The goal of this tutorial is to find missing values in a factor variable.
# In this example we will use the open repository of plants classification Iris.
data("iris")
summary(iris)
## Sepal.Length Sepal.Width Petal.Length Petal.Width
## Min. :4.300 Min. :2.000 Min. :1.000 Min. :0.100
## 1st Qu.:5.100 1st Qu.:2.800 1st Qu.:1.600 1st Qu.:0.300
## Median :5.800 Median :3.000 Median :4.350 Median :1.300
## Mean :5.843 Mean :3.057 Mean :3.758 Mean :1.199
## 3rd Qu.:6.400 3rd Qu.:3.300 3rd Qu.:5.100 3rd Qu.:1.800
## Max. :7.900 Max. :4.400 Max. :6.900 Max. :2.500
## Species
## setosa :50
## versicolor:50
## virginica :50
##
##
##
# First we are going to introduce different kinds of missing values
# First introducing real missing values
na_index <- sample(1:nrow(iris), 5)
na_index
## [1] 118 86 75 56 148
# We generate a missing value by introducing a value that is not in the levels
iris$Species[na_index] <- "NA"
## Warning in `[<-.factor`(`*tmp*`, na_index, value = structure(c(1L, 1L,
## 1L, : invalid factor level, NA generated
# We change the variable to character to introduce the missing values
iris$Species <- as.character(iris$Species)
# Let's create 5 random rows to introduce missing values
na_index <- sample(1:nrow(iris), 5)
na_index
## [1] 66 103 41 141 55
# Now we introduce missing values with the form ?
iris$Species[na_index] <- "?"
# Let's repeat the same procedure to introduce " "
# Let's create 5 random rows to introduce missing values
na_index <- sample(1:nrow(iris), 5)
na_index
## [1] 30 48 137 43 60
# Now we introduce missing values with the form " "
iris$Species[na_index] <- " "
# Finally we go back to factor
iris$Species <- factor(iris$Species)
# We can examine the levels of the factor to see if something shows up
levels(iris$Species)
## [1] " " "?" "setosa" "versicolor" "virginica"
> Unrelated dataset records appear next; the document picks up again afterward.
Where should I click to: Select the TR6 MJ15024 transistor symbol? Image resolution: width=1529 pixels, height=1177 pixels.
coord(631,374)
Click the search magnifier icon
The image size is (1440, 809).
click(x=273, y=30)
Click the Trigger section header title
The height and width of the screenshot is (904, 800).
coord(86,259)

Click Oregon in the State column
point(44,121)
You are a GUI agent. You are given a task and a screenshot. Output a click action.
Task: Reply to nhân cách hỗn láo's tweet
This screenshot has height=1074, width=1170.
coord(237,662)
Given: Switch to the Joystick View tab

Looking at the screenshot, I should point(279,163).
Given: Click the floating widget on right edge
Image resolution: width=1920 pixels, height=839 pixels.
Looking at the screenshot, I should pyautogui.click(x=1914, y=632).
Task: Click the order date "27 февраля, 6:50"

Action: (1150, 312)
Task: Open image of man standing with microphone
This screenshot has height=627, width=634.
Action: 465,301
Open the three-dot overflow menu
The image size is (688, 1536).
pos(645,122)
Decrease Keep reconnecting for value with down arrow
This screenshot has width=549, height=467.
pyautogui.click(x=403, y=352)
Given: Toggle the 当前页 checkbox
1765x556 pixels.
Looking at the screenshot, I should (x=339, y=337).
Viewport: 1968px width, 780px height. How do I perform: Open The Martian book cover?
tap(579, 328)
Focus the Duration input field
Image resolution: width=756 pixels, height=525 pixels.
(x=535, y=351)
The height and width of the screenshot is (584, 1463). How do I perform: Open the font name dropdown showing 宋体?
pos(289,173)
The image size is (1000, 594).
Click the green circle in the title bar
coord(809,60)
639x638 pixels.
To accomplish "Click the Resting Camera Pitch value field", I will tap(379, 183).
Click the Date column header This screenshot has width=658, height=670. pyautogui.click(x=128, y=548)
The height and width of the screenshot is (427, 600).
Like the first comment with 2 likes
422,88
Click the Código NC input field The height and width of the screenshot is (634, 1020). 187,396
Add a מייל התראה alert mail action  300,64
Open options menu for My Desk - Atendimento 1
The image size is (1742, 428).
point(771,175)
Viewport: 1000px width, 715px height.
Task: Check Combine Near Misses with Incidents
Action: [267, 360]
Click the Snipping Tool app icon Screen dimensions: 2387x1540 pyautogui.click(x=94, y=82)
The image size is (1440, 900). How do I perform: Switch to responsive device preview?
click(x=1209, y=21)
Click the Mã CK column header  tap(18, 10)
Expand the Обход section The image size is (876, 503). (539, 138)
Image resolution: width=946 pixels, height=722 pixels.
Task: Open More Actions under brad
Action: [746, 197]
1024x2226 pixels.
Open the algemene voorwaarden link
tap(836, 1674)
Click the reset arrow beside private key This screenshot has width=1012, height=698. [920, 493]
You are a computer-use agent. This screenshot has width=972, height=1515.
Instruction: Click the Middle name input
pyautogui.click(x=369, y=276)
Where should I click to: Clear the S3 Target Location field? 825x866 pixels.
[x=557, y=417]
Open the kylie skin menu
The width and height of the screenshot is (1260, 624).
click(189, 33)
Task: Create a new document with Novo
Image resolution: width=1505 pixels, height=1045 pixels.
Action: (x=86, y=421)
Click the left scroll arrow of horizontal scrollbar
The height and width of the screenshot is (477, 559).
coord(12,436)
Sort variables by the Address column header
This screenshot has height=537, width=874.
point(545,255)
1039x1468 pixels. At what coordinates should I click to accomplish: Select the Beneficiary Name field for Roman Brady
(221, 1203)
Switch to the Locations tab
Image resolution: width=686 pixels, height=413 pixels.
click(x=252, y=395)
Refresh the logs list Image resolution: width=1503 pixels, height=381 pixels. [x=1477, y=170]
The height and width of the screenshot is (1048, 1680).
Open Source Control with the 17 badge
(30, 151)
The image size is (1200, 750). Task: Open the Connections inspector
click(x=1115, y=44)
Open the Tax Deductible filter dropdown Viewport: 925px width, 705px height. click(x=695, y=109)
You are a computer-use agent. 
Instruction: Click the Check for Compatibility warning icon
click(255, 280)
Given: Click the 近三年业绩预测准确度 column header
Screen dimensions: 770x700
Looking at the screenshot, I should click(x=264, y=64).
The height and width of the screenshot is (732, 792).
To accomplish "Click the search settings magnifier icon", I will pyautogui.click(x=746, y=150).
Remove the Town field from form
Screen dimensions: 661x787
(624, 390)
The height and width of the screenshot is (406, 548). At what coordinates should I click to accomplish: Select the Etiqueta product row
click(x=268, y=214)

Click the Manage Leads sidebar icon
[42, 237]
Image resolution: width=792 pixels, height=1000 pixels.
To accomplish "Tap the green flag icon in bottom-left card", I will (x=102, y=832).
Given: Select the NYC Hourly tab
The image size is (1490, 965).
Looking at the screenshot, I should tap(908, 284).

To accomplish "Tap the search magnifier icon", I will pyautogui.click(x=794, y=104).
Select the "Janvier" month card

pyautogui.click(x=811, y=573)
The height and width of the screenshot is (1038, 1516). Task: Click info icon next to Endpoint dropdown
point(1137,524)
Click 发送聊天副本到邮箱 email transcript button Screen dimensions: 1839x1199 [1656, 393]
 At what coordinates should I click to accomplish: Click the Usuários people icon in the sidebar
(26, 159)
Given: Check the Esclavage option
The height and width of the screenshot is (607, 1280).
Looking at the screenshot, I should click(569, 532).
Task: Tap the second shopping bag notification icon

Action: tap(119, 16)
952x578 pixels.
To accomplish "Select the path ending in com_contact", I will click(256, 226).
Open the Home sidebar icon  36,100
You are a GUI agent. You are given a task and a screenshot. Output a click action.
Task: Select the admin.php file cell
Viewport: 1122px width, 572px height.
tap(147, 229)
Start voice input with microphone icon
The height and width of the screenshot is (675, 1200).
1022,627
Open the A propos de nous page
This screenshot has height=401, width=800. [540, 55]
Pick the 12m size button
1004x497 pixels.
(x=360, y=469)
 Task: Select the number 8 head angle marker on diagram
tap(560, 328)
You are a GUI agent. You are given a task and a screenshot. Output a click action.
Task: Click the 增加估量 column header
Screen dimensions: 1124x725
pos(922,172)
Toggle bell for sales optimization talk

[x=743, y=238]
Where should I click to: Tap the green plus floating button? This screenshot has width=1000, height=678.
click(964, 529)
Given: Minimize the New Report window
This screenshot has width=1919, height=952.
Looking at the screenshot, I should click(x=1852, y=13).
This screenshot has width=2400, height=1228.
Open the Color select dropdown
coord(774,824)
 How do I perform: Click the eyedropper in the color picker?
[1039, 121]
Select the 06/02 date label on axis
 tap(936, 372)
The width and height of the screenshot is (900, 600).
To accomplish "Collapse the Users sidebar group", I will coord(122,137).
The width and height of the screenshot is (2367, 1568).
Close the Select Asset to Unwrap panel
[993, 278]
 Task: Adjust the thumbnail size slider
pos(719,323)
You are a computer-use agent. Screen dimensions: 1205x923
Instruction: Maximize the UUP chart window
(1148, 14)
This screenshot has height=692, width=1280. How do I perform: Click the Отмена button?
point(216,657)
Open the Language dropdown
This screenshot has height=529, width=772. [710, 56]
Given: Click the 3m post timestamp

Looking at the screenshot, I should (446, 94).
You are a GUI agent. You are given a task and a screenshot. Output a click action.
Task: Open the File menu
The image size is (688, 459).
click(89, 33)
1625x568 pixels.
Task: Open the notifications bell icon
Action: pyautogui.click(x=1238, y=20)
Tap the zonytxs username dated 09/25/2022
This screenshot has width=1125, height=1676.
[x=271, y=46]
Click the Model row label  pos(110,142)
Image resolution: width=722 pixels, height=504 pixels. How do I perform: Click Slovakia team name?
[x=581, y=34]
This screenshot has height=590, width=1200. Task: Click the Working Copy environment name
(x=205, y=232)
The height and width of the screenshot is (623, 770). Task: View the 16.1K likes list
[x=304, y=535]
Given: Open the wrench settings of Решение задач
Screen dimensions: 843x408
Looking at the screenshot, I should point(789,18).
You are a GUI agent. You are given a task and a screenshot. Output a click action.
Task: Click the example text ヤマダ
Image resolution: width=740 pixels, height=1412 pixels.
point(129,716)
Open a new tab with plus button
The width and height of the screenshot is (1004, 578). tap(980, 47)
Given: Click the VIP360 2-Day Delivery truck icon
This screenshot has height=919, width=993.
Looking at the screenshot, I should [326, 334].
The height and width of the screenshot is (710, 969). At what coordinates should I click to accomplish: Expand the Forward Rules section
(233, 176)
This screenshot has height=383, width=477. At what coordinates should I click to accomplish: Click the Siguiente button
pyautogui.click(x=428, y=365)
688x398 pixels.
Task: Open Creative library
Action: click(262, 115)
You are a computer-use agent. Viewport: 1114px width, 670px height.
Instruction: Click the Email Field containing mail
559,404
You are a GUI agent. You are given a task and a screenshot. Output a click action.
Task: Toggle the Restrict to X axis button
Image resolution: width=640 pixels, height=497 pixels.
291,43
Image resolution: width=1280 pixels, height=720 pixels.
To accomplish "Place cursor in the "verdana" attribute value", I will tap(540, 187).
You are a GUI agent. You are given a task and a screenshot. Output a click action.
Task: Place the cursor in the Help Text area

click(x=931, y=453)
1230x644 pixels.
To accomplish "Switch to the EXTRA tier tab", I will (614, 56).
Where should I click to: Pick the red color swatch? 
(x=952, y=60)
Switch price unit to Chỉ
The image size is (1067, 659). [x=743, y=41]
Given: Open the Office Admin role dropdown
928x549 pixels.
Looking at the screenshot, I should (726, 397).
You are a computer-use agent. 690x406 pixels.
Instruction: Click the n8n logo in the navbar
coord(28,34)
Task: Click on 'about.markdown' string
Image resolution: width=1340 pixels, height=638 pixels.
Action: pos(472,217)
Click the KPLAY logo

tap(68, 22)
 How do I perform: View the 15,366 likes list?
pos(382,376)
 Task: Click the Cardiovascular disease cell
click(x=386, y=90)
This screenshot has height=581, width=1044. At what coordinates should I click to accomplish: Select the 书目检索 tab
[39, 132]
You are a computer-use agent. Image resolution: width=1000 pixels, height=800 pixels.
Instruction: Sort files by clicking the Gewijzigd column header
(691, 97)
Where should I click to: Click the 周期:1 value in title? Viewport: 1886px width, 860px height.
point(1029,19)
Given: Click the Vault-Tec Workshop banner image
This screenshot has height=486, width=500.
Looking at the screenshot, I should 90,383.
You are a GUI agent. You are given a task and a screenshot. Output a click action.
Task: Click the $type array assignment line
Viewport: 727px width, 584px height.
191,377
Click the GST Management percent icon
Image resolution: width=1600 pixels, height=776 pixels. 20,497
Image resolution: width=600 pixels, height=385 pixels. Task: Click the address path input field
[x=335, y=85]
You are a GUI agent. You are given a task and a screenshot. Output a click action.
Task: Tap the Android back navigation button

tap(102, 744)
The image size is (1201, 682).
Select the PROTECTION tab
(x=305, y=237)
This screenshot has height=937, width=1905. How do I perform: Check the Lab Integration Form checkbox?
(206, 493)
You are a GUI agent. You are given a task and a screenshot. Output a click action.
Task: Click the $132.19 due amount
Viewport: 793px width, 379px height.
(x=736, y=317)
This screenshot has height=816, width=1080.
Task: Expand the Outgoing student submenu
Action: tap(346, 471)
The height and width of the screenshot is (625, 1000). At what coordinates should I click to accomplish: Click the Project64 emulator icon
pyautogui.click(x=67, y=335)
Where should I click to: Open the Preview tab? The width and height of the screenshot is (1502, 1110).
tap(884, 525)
# And we can search for these values
which(iris$Species == levels(iris$Species)[c(1,2)])
## [1] 43 66 137
# We can see the rows where the missing values are located
iris[which(iris$Species == levels(iris$Species)[c(1,2)]), ]
## Sepal.Length Sepal.Width Petal.Length Petal.Width Species
## 43 4.4 3.2 1.3 0.2
## 66 6.7 3.1 4.4 1.4 ?
## 137 6.3 3.4 5.6 2.4
# We can directly look for missing values
which(is.na(iris$Species))
## [1] 56 75 86 118 148
In this tutorial we have learnt how to deal with missing values in a variable of factor class.